In a per curiam opinion issued Wednesday, the high court granted transfer to the case of Virginia Garwood and Kristen Garwood v. State of Indiana, et al., 31S01-1710-CT-647 for a limited purpose: to vacate the portion of the Court of Appeals’ June opinion that addressed subject matter jurisdiction.

In that opinion, which was the most recent decision in the long-running puppy mill case, the appellate court found a $15,000 judgment against attorney Andrew Swain was not supported by sufficient evidence. Swain, who was formerly chief counsel for tax litigation in the Office of the Indiana Attorney General, used an “Al Capone” approach to take down an illegal puppy mill operation in Harrison County that resulted in Virginia and Kristen Garwood pleading guilty to felony tax evasion.

The Garwoods successfully sought a compensatory verdict against Swain, but the appellate court overturned that verdict after clarifying that it, and not the Indiana Tax Court, had jurisdiction to hear the appeal. Specifically, Judge Paul Mathias wrote in a 59-page opinion that “neither the jurisdictional value of finality nor that of validity would be served by returning this case to the tax court to decide the constitutional and tort-law consequences of its earlier tax-law holding.”

In reaching that jurisdictional conclusion, the Court of Appeals cited the case of Garwood v. Indiana Department of State Revenue, 24 N.E.3d 548 (Ind. Tax Ct. 2014).
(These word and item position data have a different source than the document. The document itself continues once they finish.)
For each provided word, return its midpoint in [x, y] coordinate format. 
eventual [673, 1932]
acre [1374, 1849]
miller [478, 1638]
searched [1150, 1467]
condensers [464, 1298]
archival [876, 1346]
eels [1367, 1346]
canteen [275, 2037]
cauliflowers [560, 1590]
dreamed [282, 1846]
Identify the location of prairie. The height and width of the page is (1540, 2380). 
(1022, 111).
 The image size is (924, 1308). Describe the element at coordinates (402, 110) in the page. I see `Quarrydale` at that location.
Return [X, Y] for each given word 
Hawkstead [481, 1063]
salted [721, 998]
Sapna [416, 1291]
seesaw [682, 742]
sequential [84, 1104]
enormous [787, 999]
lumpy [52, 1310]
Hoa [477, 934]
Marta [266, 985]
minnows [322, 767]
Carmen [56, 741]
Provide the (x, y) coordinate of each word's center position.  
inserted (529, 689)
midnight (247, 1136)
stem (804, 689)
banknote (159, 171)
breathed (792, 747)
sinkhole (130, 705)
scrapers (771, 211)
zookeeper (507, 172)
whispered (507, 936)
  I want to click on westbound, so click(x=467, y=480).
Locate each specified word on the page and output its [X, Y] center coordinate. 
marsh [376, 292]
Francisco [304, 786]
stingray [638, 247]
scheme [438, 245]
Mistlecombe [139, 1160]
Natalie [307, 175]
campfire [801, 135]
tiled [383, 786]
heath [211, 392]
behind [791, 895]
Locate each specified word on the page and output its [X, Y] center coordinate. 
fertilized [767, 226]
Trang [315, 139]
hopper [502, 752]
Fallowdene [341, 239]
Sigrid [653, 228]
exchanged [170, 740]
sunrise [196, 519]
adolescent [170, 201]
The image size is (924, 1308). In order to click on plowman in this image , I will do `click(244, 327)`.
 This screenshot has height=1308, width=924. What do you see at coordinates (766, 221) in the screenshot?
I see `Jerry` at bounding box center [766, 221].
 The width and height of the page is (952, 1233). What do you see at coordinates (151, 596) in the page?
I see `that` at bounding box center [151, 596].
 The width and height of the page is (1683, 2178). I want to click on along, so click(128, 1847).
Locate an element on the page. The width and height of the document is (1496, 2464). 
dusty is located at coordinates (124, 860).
However, that opinion was vacated by an Indiana Supreme Court published order issued on Feb. 8, 2016.

“Due to a clerical error, our Published Order was not sent to Thomson Reuters at that time,” the high court wrote in its per curiam opinion. “Therefore, when the Court of Appeals issued its opinion, the Published Order was not reported in the Northeastern Reporters or on Westlaw, which has since been corrected.”

“The Published Order resolved the issue of subject matter jurisdiction based on the parties’ representations at oral argument,” the court continued.

Thus, the justices vacated the portion of the Court of Appeals’ opinion that addressed subject matter jurisdiction, but summarily affirmed the remainder of the opinion.